Seeing as I like to leave a little stain wherever I go, I think I just found house wines.
I remember this piece fondly...and you even fondlier. I love you!
Hey Bob,
I've always been a bit fond of Carbon Footprint wines, though not as much as I'm fond of Splooge Estate. I contend that the rise of "natural" and "organic" wines is typical human fecklessness--we ruin the planet, and then we want wines to drink that make us feel less guilty of what a piece of crap planet we're leaving behind.
Dean,
I AM standing up. Sucks being short.
My Gorgeous Samantha,
Thanks, Love. At least the reruns give me a breather from all the comments.

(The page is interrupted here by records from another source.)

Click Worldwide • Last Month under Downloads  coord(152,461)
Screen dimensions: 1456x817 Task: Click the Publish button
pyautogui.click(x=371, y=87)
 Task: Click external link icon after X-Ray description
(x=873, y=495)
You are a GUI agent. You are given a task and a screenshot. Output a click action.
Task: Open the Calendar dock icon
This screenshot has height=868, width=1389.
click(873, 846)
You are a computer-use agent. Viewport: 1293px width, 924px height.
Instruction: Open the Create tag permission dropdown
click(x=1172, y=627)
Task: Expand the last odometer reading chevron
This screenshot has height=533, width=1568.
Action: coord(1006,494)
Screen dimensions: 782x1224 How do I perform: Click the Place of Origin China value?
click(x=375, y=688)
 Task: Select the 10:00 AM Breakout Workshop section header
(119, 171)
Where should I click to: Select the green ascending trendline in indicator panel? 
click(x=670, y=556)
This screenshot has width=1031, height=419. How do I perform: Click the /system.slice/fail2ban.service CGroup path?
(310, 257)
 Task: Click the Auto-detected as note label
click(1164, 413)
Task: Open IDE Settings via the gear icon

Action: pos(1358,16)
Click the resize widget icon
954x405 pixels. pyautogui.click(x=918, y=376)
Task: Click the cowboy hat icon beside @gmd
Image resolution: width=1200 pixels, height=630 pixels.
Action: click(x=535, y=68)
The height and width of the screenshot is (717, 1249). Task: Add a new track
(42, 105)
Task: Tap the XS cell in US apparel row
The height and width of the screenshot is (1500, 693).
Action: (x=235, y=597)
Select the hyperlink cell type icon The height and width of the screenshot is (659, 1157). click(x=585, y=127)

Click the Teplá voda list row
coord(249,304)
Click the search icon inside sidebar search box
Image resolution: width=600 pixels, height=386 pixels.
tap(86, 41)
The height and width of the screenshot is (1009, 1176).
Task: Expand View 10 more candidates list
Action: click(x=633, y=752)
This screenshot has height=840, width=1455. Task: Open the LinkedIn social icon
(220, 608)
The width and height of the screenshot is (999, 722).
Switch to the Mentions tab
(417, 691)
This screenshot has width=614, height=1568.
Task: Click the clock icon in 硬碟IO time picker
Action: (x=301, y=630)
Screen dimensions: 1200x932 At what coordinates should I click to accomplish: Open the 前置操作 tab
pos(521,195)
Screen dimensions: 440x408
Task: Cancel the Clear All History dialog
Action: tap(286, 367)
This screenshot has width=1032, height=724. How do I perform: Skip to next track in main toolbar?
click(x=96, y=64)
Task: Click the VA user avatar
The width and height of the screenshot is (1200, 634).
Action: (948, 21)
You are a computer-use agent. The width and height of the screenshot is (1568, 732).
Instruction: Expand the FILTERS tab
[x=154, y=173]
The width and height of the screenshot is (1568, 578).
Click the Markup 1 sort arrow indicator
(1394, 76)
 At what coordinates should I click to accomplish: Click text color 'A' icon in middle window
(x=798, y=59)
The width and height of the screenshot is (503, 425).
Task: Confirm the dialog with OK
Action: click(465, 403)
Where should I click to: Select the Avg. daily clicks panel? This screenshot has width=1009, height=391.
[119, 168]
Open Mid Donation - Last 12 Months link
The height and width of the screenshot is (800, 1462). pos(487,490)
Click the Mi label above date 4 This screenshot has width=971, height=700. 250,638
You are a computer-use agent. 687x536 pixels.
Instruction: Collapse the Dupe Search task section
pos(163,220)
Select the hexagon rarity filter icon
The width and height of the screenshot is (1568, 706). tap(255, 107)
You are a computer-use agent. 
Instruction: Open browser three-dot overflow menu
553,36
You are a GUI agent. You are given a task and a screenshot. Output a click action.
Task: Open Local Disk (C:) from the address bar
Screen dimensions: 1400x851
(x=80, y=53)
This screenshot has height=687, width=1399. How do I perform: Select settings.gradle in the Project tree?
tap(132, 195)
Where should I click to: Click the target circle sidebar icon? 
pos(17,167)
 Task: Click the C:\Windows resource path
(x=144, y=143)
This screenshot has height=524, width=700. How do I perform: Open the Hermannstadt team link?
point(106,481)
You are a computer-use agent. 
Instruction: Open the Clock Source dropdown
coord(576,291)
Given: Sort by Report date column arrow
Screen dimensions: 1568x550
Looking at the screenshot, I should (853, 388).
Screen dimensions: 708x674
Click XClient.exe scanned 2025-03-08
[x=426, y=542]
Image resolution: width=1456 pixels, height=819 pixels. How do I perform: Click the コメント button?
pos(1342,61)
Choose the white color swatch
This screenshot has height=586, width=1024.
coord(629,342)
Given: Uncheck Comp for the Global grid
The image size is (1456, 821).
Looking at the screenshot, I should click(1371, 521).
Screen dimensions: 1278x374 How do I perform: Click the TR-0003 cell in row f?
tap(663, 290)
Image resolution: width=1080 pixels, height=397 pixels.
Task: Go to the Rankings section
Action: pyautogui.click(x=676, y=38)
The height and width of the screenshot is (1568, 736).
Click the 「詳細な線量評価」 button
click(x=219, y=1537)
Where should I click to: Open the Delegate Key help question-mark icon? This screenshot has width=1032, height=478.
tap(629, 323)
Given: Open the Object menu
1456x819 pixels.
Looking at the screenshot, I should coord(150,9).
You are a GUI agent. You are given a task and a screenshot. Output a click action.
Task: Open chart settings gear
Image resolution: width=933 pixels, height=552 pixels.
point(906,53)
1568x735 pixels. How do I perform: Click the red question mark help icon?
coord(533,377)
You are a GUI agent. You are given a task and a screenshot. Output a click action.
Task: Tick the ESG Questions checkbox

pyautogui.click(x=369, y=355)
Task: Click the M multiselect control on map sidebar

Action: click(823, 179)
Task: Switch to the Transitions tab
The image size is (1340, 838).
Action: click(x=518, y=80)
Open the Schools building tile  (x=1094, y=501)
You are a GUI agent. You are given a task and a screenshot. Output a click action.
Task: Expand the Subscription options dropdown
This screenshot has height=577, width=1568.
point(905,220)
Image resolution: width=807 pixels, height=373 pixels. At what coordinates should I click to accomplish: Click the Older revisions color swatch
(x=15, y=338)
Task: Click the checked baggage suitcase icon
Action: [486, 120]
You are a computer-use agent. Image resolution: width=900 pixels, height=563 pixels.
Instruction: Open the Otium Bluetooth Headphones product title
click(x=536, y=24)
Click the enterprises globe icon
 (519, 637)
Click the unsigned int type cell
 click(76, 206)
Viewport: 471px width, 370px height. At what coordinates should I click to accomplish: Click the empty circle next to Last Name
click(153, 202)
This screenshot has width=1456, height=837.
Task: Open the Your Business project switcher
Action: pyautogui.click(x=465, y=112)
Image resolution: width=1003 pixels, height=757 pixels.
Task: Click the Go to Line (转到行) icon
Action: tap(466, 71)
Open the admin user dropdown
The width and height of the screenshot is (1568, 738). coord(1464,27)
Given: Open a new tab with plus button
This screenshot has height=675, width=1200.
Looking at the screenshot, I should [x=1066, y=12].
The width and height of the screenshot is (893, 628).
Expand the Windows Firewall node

But I'm always excited to have you around to fondle. Or fondlier. Or whatever.
that was fucking hillarious. and i've heard those wines go great with panda
my favorite part of your promo is "throwing the bottle through your neighbor's solar panel".
please keep up the good work!
Gabe,
Thanks, and you're right, one should drink Carbon Footprint wines with endangered species. Though I eat a lot of crow, and it won't help with that.
David,
I'll try to keep up the good work, but it gets tougher and tougher to find a reason to continue aside from sheer stubbornness and stupidity--of which I have plenty. Thanks for being a common tater.
I thought you had to live in Idaho to be a common tater.
Michelle,
Common taters are everywhere, not just in your lovely neck of the woods. Maybe the best ones are from Idaho. Stick around and show us.
No LEED certification? No organic, sustainable or bury-cow-shit-in-a-horn biodynamics? No off-the-grid? No natural or orange wines? Get with the program,babe!